A visita à loja da Apple na Big Apple poderia nos induzir a pensar que talvez o filho apenas estivesse ali para – quem sabe? – comprar o novo iPhone 13, que tão útil pode ser para mandar fake news pelo WhatsApp. Fosse isso, o dano seria menor, já que se trataria apenas de mau uso do dinheiro público para turismo familiar de compras nos Estados Unidos. O prejuízo, contudo, não foi desprezível, pois Eduardo Bananinha contribuiu para a redação do discurso delirante que seu pai fez na ONU.

Como noticiado, o 03 ajudou o progenitor a cortar as partes mais consentâneas com a diplomacia tradicional do Itamaraty, redigidas pelo pessoal profissional de nosso corpo diplomático. Tais passagens foram substituídas por ataques à imprensa, defesa do “tratamento precoce” para a Covid, negação do desmatamento e da corrupção, apologia do assimilacionismo indígena, pensamento mágico na economia, reacionarismo nos costumes (como sempre, disfarçado de conservadorismo), desfeitas contra governadores e prefeitos, dentre outras barbaridades congêneres.

Do mais usual nos discursos presidenciais de outrora naquele lugar, apenas a reivindicação de um assento permanente para o Brasil no Conselho de Segurança da ONU e um panegírico de nossas potencialidades econômicas, tentando atrair a boa vontade de investidores internacionais. Contudo, também aqui a mentira bolsonaresca atrapalhou as coisas. Fazendo jus à sua predileção pela tortura e por torturadores, Bolsonaro torturou os números até que eles não só confessassem absurdos, mas correspondessem a seus delírios. O cenário econômico descrito por Bolsonaro foi condizente com os desvarios do arremedo de programa de governo apresentado em 2018, em que Paulo Guedes projetava zerar o déficit primário em um ano, reduzir em 20% o volume da dívida e faturar 700 bilhões de reais em privatizações.

A passagem da trupe bolsonarista por Manhattan não gerou apenas mais um grande vexame internacional do País nestes últimos três anos; ela ratificou para o mundo a brutal encalacrada em que nosso País se meteu. Não se trata apenas de um governo de incompetentes ou deslumbrados, embora seja isso também. O que temos é um governo de perversos, que cultuam e cultivam a morte – uma tanatocracia.

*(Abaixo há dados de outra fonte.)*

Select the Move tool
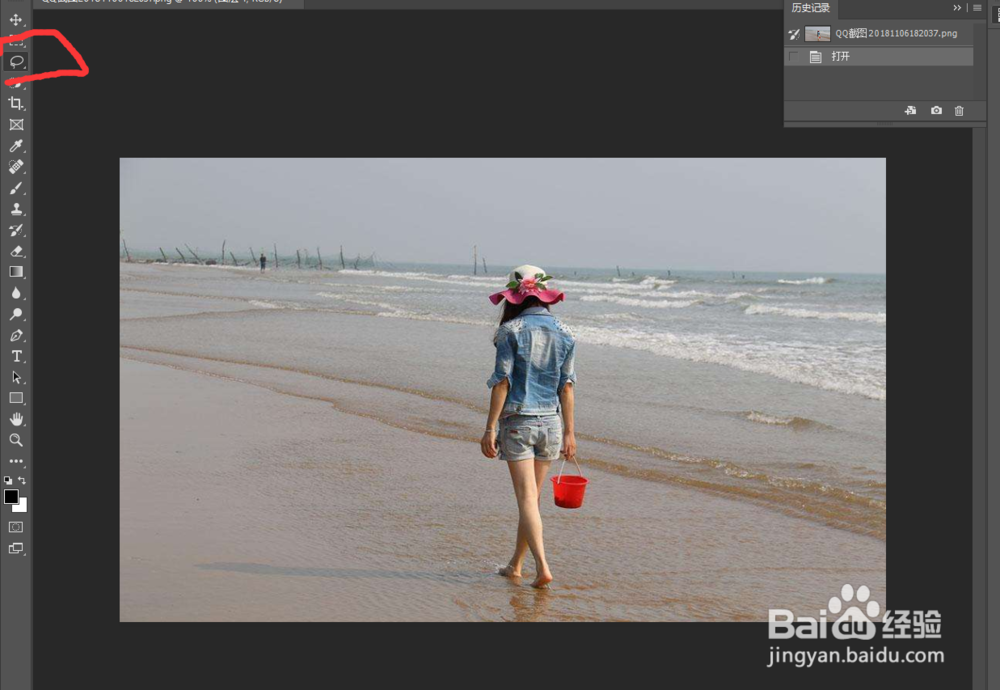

Claro que, como sempre em países submetidos a governos dessa estirpe, os culpados não são apenas aqueles que ocupam postos de responsabilidade política no Poder Executivo – civis e militares –, mas todos os que coonestam tal situação. Por isso, a cumplicidade tanatocrática de Arthur Lira e seus aliados no Congresso, da Procuradoria Geral da República e de boa parte do empresariado nacional são fatores fundamentais para que se prolongue a destruição, a predação e o morticínio bolsonaristas.

Diante disso, o opróbrio internacional talvez não só seja o de menos, mas quiçá, paradoxalmente, contribua em alguma medida para a superação do problema, atraindo para o Brasil olhares do mundo, revelando que não nos cabe apenas condenação e desprezo, mas alguma solidariedade. Precisaremos dela não só para caminhar mais seguramente até o final de 2022, como também para o processo de reconstrução e recuperação que será inescapável nos anos que se seguirão a esta calamidade.